[What is being asked]
In the passage about the pandemic's effect on the SDGs, list every disease named in connection with the routine vaccinations that children under one are at risk of missing.

Based on input from over 50 organisations and individuals from the UK, Sub-Saharan Africa and South Asia, the report collects and analyses critical evidence on the direct and indirect impact of the virus, across a wide range of SDGs.
For example, the report cites World Health Organisation evidence that at least 80 million children under the age of one are at risk of missing out on routine vaccinations for diseases such as diphtheria, measles and polio, threatening progress on SDG 3 Health and Wellbeing.
SDG 5 Gender Equality is also in the balance, with estimates by the United Nations Population Fund (UNFPA) showing that domestic violence has increased globally by 20%.
A wide range of ongoing commitments and other crises are at risk of being deprioritised due to the pandemic response, including those related to climate change, biodiversity loss or conflict. At the same time, lower-income and fragile countries and communities continue to face a host of challenges that require meaningful support and partnership from the international community.
Many poor farmers and workers…have already been forced to abandon their fields and migrate. Climate-related risks to livelihoods are predicted to rise rapidly and, coupled with the impacts of the COVID-19 crisis, the scale of the challenge facing producers on the front line is stark.
Fairtrade Foundation, Written Evidence
The report also provides a list of essential, evidence-based recommendations for the UK government, for specific SDGs and the agenda as a whole, chief among them the requirement to adopt the SDGs as an explicit roadmap for recovery from the Covid-19 pandemic. Other recommendations address the way forward for economies and livelihoods, climate action, peace and justice, international cooperation and aid, and collaboration with civil society.
If the UK Government really wants systemic change they need to engage with civil society. We are more accountable to our people, we are being held accountable by everybody…We need to prepare our people to hold our governments accountable.
Zia ur Rehman, AwazCDS-Pakistan
The upcoming UN Summit provides a critical space for governments to re-commit to the SDGs as the framework for recovery, and to strengthen international collaboration at a time when it is so vitally needed.
This APPG report has provided the next steps required for the UK government to shift from rhetoric to action, in 2020 and beyond.

(Collected data)
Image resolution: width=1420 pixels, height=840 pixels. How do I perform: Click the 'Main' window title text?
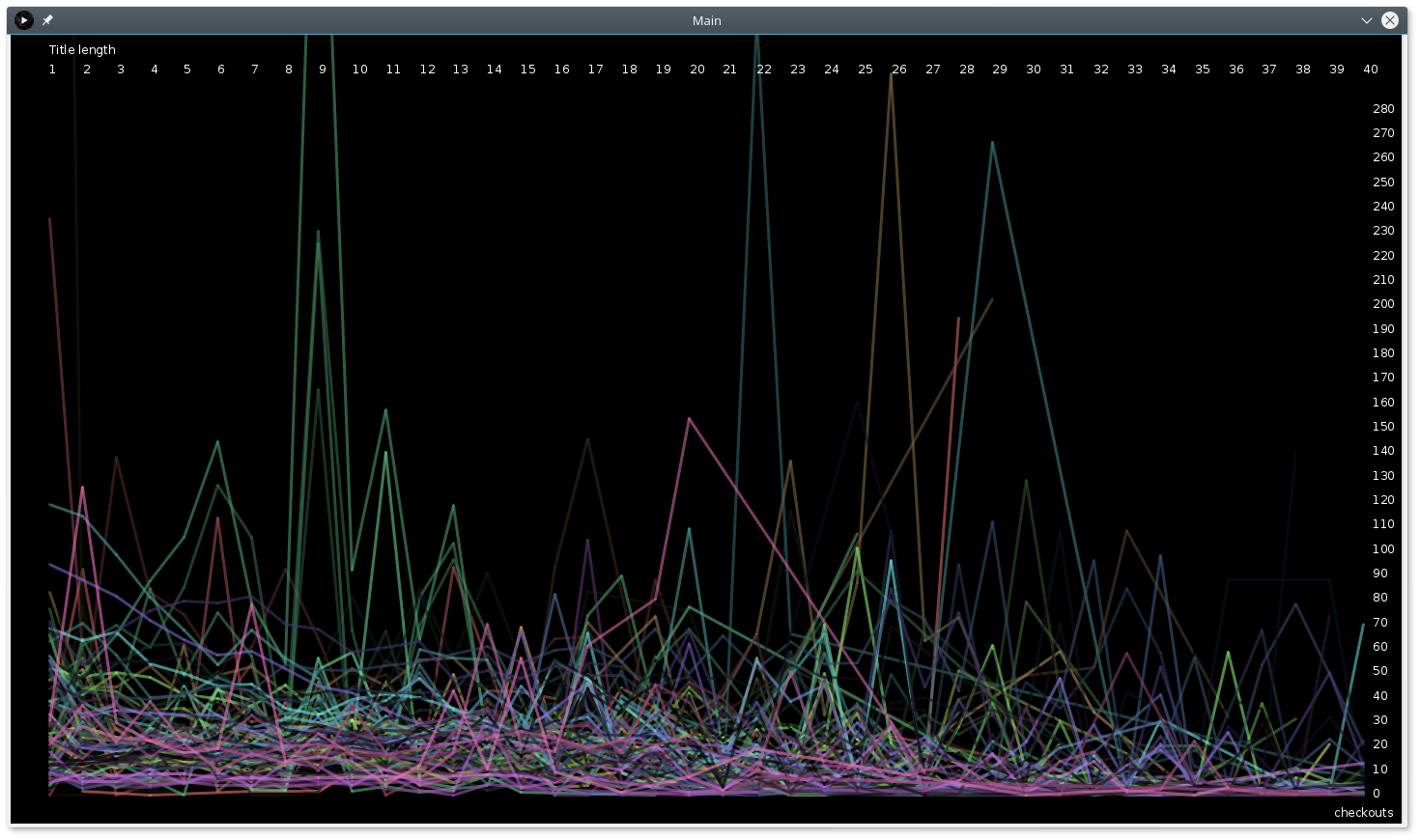706,20

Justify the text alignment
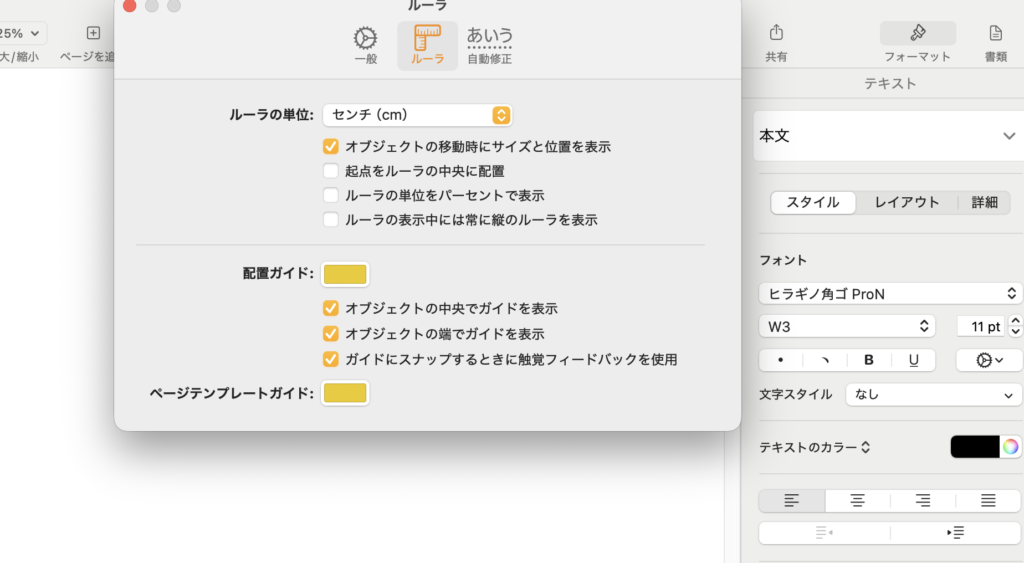988,501
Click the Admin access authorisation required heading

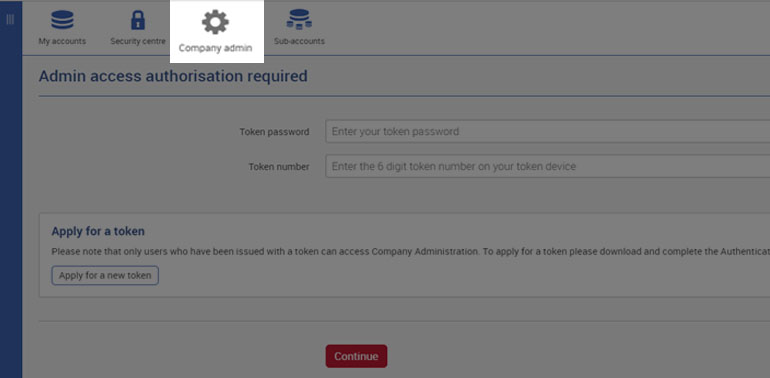173,76
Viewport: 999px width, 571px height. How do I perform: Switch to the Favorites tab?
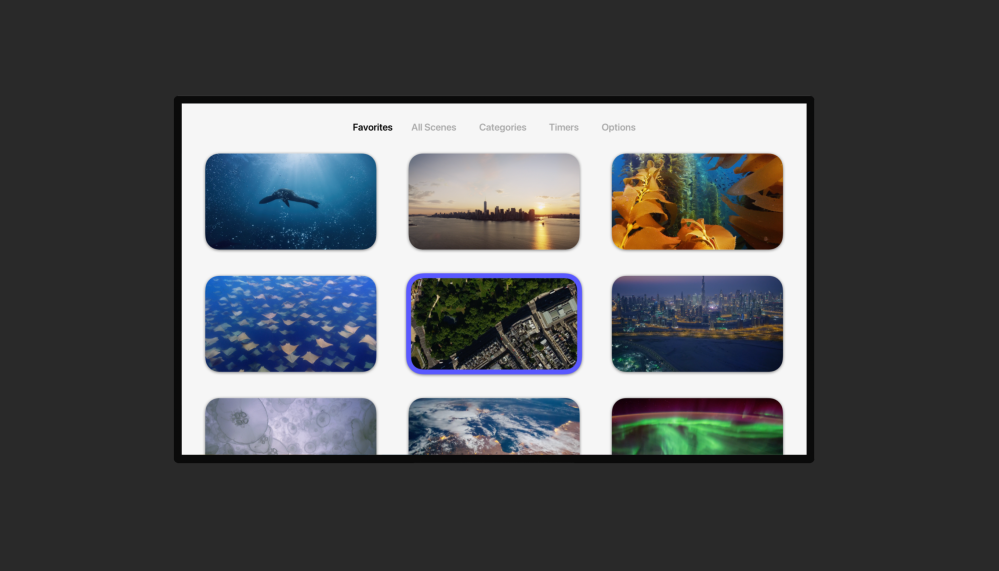tap(372, 128)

[Answer space]
Diphtheria, measles, polio